Lelystad, the Netherlands

Imagine Ben van Berkel as a child, traveling among the theaters of the Netherlands to listen to his mother sing in the chorus of the latest musical. Now fast-forward to adulthood: Van Berkel, principal of the renowned architecture firm UNStudio with Caroline Bos, is standing on the artificial shores of Lake Isjlemeer, about 45 minutes’ drive from his Amsterdam office. From dawn to dusk, the designer charts the changing colors of the sky as low cumulus clouds rush overhead in typical Dutch maritime fashion.

Van Berkel conjures up these two pictures of himself in discussing the Agora Theater, a new 37,500-square-foot building that contains 753-seat and 207-seat auditoriums, a restaurant, and corollary spaces, which UNStudio completed last year.
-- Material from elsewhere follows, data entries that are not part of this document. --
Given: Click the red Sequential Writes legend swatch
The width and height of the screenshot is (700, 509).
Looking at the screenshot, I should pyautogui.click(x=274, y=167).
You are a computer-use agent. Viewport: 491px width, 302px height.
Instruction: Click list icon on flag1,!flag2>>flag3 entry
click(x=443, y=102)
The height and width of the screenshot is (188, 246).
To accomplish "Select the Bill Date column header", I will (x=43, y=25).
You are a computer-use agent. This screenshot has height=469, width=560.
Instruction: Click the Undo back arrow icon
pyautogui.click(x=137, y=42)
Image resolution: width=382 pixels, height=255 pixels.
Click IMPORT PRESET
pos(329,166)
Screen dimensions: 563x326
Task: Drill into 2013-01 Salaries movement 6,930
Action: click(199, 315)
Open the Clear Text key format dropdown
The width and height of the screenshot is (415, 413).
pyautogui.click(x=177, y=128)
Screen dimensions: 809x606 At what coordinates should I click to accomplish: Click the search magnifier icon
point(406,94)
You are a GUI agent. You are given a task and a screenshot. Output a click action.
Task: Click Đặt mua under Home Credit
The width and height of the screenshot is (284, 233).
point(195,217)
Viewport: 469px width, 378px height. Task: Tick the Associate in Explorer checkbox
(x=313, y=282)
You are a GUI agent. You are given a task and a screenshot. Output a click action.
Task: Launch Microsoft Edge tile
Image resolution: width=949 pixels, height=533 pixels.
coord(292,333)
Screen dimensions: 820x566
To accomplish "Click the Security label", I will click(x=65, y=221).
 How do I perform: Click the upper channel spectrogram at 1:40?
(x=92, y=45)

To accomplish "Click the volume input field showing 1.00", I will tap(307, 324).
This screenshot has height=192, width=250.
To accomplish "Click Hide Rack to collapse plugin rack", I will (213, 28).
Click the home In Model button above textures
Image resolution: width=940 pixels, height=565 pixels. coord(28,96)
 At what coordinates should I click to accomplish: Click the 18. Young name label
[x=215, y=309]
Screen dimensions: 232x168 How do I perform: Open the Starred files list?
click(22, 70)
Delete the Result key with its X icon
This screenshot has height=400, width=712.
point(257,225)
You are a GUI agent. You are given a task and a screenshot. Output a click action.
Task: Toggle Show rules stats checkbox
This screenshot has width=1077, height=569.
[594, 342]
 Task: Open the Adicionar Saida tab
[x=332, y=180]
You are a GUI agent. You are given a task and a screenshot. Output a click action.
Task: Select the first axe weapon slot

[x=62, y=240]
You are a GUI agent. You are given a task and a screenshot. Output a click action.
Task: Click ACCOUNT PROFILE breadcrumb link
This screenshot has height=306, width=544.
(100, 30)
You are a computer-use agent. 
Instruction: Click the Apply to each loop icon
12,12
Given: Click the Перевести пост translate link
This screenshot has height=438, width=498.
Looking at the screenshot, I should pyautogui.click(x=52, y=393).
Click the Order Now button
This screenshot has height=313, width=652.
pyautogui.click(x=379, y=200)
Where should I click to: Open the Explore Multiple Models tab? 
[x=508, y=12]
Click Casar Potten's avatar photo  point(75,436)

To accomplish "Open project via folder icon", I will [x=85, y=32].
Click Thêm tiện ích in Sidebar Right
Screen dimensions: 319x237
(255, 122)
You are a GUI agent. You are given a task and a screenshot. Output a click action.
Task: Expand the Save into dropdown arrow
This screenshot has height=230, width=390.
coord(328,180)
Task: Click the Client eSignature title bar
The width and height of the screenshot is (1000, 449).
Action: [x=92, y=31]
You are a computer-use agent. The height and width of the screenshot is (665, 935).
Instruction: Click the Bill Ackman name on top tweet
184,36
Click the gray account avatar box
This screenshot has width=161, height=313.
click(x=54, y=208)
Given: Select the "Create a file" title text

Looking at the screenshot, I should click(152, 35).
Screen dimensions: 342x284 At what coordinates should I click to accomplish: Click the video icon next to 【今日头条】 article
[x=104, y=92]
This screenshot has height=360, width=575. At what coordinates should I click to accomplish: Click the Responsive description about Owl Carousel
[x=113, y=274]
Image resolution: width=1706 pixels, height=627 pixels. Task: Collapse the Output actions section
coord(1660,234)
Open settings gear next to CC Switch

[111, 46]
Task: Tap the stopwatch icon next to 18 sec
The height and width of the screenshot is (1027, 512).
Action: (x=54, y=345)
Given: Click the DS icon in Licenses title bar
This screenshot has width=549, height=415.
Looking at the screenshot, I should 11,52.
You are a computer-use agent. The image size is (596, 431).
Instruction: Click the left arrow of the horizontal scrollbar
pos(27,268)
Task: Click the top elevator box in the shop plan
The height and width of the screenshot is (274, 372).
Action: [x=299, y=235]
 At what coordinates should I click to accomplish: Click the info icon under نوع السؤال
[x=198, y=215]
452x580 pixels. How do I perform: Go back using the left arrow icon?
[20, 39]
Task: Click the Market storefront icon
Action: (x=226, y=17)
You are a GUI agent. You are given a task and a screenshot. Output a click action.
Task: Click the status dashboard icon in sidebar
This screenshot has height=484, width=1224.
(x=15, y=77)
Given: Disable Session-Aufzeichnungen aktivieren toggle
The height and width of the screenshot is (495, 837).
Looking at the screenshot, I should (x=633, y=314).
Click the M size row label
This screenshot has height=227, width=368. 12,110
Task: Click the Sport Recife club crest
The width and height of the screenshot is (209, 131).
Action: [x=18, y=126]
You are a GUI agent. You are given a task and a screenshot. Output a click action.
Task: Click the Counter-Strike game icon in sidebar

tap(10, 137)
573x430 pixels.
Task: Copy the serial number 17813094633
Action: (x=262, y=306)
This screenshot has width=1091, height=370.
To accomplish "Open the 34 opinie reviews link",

These experiences inspired both the remarkable rakes and projections of the theater building as well as the range of fiery colors in which that form is clothed.

The Agora Theater is located in Lelystad, a distant suburb of Amsterdam that sits at the foot of Lake Isjlemeer. When the municipality invited UNStudio to present a proposal for the theater in 2002, it had already begun implementing a master plan to revitalize Lelystad by Adriaan Geuze of Rotterdam-based urban planning and landscape design firm West 8.

At the time, the master plan’s realization had not yet touched Lelystad’s innermost core, a public square adjacent to the local train station. The city was founded in 1967, and its center exemplifies Dutch planning in that era: an assemblage of bland, brown-brick, low- and mid-rise structures. These buildings border a too-big negative space where market stalls are set up on summer weekends, but they are not packed tightly enough to foster a cohesive forum in colder or darker conditions. According to Geuze’s scheme, the Agora Theater would anchor this floundering public space.